**Tasks for this exercise:**
(a) In the review of Housekeeping, condense the paragraph beginning "For fans of Bill Forsyth" into a shorter version that keeps its main facts.
(b) Retype the passage of the review of Housekeeping starting at "This was originally" and ending at "and Bill Smillie.", with no changes.
**** Selection ****
Huckleberry Fem [HOUSEKEEPING]

This was originally published in the January 22, 1988 issue of the Chicago Reader. — J.R.

HOUSEKEEPING **** (Masterpiece)
Directed and written by Bill Forsyth
With Christine Lahti, Sara Walker, Andrea Burchill, Anne Pitoniak, Margot Pinvidic, and Bill Smillie.

Two or three days and nights went by; I reckon I might say they swum by, they slid along so quiet and smooth and lovely. — The Adventures of Huckleberry Finn

Marilynne Robinson’s novel Housekeeping is virtually defined by its slow, swirling rhythms, but one of the first things that is apparent about Bill Forsyth’s passionate, faithful film adaptation is that, as story telling, it starts out with a hop, skip, and jump; and although an idea of leisurely pacing is sustained throughout, the movie never dawdles, stalls, or grinds to a halt. Like the magical opening of Terrence Malick’s 1973 Badlands and the no less incandescent ending of his 1978 Days of Heaven –- two more films in which the heroine’s offscreen narration plays a musical role in the narrative structure -– the story unfolds with the combined immediacy and remoteness of a fairy tale. An elliptical stream of details and events spanning three generations flows by in minutes, without imparting any feeling of haste.

For fans of Bill Forsyth, who has become something of a directorial brand name, the effect may be more than a little disconcerting. My own spotty sense of Forsyth’s previous work — mainly restricted to having seen Gregory’s Girl (1980) many years ago –- hadn’t led me to expect a film with this sort of ambition or depth. A lowercase filmmaker in the sense that e.e. cummings is a lowercase poet, Forsyth is a master of the small point, the sidelong glance, and the quirky off moment. Perhaps by associating Gregory’s Girl with the behavioral charm of a Francois Truffaut or a Milos Forman, I was misled into assuming that the Scottish filmmaker wasn’t above milking his audience with a related form of humanist hype, effective but rather facile; now I’m inclined to suspect that he may be a good deal more subtle than either.
**** Records ****
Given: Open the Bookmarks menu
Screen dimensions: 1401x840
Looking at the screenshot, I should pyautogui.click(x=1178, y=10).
****
**** Records ****
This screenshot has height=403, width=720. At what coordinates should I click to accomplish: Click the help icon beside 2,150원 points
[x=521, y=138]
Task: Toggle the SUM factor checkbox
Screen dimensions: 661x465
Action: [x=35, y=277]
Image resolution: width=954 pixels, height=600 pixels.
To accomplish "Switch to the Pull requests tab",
****
**Final results:**
(a) Fans of Bill Forsyth, now something of a directorial brand name, may find the film disconcerting. The reviewer's limited knowledge of his work, mainly a long-ago viewing of Gregory's Girl (1980), gave no hint of this film's ambition or depth. Forsyth is a "lowercase" filmmaker, as e.e. cummings is a lowercase poet, and a master of the small point, the sidelong glance and the quirky off moment. The reviewer had linked Gregory's Girl with the behavioral charm of Truffaut or Forman and assumed the Scottish director indulged in a similar, effective but facile humanist hype. Now the reviewer suspects Forsyth may be much subtler than either.

(b)
This was originally published in the January 22, 1988 issue of the Chicago Reader. — J.R.

HOUSEKEEPING **** (Masterpiece)
Directed and written by Bill Forsyth
With Christine Lahti, Sara Walker, Andrea Burchill, Anne Pitoniak, Margot Pinvidic, and Bill Smillie.